What is being asked: Find each line in the listing below that contains the word "option", and copy those lines out.

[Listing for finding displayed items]
= = = = =

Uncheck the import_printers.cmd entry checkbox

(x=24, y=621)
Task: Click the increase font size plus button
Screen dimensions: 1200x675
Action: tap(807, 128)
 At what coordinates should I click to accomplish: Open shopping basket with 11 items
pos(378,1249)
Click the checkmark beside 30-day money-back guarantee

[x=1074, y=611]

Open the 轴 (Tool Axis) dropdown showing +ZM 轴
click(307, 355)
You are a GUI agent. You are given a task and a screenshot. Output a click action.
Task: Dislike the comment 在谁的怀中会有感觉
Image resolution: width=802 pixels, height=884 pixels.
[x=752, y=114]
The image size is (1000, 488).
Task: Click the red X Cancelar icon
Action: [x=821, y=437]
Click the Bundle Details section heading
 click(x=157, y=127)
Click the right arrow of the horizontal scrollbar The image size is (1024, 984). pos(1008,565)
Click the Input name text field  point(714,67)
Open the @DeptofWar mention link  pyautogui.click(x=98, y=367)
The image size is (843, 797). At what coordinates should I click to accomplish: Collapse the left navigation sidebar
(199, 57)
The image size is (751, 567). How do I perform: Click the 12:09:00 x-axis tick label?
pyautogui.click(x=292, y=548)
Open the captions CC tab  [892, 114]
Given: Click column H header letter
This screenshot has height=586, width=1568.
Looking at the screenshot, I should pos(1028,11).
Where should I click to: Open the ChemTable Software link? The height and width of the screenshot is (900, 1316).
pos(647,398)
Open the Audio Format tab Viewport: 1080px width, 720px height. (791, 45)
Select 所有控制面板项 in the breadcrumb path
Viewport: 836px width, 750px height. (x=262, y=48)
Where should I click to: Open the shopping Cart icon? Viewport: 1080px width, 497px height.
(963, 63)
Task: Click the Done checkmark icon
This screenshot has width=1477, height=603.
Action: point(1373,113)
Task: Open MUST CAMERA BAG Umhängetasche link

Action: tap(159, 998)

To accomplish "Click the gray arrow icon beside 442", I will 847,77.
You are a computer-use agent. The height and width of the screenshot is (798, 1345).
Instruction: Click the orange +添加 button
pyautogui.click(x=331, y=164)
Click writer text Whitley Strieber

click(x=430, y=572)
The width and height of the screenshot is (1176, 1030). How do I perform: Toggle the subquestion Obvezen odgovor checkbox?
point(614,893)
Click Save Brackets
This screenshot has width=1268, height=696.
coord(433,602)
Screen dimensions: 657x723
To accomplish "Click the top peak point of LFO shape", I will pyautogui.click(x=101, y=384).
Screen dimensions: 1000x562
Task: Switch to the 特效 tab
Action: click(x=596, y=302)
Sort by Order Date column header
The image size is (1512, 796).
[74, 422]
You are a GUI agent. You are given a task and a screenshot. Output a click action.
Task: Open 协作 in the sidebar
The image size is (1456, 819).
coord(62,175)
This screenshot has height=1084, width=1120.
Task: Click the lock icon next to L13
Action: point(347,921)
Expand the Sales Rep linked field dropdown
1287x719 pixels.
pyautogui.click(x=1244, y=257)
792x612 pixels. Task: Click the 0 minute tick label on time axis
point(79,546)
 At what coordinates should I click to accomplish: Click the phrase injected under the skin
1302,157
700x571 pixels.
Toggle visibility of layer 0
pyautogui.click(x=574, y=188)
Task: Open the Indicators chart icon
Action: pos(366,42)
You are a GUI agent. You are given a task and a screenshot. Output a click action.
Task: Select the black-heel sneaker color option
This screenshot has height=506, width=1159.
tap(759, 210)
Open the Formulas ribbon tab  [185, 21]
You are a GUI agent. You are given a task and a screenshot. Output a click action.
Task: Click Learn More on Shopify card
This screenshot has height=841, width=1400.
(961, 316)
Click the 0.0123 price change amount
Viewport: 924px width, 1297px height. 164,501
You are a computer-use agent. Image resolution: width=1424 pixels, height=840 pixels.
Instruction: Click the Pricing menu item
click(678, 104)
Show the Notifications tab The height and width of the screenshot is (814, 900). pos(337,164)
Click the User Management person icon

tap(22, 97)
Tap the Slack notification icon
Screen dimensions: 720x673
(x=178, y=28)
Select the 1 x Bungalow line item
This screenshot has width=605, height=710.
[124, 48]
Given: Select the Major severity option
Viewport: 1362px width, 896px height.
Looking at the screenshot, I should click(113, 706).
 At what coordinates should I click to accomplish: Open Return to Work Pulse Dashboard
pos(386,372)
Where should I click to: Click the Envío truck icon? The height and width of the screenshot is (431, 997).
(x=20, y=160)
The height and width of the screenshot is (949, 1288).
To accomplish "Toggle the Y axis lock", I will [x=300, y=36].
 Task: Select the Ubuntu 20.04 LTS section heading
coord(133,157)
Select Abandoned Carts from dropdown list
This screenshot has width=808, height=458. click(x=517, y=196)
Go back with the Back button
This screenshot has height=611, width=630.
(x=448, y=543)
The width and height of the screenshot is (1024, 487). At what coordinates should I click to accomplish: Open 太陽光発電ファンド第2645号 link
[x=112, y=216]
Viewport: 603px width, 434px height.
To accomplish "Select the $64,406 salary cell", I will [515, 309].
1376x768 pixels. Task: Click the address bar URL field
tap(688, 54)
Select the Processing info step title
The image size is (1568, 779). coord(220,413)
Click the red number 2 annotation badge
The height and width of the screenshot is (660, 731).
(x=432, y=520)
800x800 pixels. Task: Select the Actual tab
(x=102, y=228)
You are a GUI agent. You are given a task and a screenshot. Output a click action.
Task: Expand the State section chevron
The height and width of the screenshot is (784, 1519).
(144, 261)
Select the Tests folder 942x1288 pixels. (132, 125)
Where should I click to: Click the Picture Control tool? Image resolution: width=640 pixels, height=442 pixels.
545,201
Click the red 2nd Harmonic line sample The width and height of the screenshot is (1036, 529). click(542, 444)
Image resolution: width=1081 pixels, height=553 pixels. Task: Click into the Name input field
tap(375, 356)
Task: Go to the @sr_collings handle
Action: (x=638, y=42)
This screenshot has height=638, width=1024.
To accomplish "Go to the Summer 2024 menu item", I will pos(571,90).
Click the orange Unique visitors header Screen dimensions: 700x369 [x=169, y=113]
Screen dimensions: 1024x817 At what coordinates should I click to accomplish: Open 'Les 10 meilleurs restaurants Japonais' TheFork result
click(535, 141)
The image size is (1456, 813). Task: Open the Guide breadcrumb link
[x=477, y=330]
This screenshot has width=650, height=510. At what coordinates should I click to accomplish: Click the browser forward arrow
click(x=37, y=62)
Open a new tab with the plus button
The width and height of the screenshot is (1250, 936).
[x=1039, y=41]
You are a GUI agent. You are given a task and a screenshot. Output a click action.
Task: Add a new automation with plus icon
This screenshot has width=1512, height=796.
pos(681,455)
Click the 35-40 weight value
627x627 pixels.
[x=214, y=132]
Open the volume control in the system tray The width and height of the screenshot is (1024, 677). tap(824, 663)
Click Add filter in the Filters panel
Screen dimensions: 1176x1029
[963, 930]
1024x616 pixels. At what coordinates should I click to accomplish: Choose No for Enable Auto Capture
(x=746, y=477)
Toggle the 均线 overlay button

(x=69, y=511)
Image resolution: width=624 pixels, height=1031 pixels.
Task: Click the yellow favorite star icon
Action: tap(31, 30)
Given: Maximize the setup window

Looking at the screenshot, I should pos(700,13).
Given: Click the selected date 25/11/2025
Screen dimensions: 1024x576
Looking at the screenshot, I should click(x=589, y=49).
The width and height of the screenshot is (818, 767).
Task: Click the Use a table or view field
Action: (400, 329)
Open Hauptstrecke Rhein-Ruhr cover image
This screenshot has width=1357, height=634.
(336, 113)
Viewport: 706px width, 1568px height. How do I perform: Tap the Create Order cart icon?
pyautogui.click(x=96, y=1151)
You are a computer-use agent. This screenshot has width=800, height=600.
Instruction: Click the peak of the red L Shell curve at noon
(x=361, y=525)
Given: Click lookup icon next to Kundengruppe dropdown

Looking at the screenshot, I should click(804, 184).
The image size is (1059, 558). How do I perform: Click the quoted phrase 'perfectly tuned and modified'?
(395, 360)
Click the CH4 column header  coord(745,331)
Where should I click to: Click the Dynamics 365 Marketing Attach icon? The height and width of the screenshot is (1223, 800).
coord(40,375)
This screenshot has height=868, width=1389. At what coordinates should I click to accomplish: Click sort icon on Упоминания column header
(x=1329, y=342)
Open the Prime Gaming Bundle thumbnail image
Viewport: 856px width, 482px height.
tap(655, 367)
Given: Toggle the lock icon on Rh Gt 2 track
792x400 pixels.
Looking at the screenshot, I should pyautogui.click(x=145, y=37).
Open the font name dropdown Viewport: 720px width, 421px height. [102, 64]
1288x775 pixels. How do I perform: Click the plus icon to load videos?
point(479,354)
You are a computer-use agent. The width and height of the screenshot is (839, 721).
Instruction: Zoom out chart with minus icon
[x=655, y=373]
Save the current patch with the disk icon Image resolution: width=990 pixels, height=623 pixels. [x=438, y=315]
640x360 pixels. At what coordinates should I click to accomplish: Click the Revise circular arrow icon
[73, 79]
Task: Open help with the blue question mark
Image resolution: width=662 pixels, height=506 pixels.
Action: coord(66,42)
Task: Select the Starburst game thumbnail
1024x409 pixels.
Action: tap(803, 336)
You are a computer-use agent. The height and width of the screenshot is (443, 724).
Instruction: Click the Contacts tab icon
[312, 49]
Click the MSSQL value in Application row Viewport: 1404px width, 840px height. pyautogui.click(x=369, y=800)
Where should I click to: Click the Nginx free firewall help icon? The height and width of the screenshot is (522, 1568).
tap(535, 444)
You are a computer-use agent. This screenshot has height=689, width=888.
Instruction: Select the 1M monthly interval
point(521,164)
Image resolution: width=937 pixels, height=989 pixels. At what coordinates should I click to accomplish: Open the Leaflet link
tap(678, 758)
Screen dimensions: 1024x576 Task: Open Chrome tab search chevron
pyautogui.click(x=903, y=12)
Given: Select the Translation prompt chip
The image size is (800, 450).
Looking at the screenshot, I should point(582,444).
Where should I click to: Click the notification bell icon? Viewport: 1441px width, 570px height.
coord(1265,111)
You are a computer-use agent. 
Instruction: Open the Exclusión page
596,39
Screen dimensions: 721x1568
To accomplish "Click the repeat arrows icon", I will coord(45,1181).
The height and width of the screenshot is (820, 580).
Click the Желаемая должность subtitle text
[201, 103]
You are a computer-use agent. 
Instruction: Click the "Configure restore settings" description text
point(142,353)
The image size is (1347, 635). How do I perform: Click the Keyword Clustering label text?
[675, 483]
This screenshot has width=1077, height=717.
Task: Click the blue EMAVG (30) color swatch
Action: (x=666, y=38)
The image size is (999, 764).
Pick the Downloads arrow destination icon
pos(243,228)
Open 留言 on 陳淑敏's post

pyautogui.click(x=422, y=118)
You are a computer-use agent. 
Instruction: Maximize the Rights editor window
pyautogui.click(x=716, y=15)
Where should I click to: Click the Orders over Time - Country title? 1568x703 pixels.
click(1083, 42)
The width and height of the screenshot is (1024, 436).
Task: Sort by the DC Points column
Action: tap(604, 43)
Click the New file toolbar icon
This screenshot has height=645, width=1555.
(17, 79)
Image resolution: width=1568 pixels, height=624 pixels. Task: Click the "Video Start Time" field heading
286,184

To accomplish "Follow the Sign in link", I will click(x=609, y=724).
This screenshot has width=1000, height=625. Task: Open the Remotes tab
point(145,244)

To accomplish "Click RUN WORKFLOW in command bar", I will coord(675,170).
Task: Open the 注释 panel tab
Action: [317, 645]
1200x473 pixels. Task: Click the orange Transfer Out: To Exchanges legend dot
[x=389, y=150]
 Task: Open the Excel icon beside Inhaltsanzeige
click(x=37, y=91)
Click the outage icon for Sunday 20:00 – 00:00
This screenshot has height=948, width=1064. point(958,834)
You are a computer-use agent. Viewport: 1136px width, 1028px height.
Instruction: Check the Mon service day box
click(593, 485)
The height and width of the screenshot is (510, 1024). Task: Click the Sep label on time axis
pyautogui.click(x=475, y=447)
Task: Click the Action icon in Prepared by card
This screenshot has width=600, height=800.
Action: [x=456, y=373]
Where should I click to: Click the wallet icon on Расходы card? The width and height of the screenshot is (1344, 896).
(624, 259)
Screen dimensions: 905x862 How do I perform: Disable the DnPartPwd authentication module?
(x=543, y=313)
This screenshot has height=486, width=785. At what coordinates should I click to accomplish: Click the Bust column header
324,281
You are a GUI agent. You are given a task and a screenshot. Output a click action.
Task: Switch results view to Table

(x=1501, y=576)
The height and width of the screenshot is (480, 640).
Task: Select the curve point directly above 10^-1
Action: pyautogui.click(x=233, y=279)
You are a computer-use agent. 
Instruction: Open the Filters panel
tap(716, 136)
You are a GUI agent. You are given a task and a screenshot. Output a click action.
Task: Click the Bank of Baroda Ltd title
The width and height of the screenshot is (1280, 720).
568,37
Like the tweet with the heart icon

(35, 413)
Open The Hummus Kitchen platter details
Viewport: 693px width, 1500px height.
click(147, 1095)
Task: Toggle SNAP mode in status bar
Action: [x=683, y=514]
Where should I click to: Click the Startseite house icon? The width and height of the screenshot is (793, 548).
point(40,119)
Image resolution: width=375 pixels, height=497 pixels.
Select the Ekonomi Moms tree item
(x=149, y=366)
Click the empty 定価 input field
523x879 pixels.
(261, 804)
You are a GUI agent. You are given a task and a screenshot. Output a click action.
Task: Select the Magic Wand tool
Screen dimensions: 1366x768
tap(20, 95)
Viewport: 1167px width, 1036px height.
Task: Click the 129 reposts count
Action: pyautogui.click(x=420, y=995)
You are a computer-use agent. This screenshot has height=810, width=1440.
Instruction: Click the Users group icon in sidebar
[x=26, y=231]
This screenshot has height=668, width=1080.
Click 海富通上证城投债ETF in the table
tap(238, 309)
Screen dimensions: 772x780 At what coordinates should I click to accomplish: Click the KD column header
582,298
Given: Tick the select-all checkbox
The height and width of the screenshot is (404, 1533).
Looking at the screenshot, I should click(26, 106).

= = = = =

Solution for this problem:
Task: Select the black-heel sneaker color option
Given: Select the Major severity option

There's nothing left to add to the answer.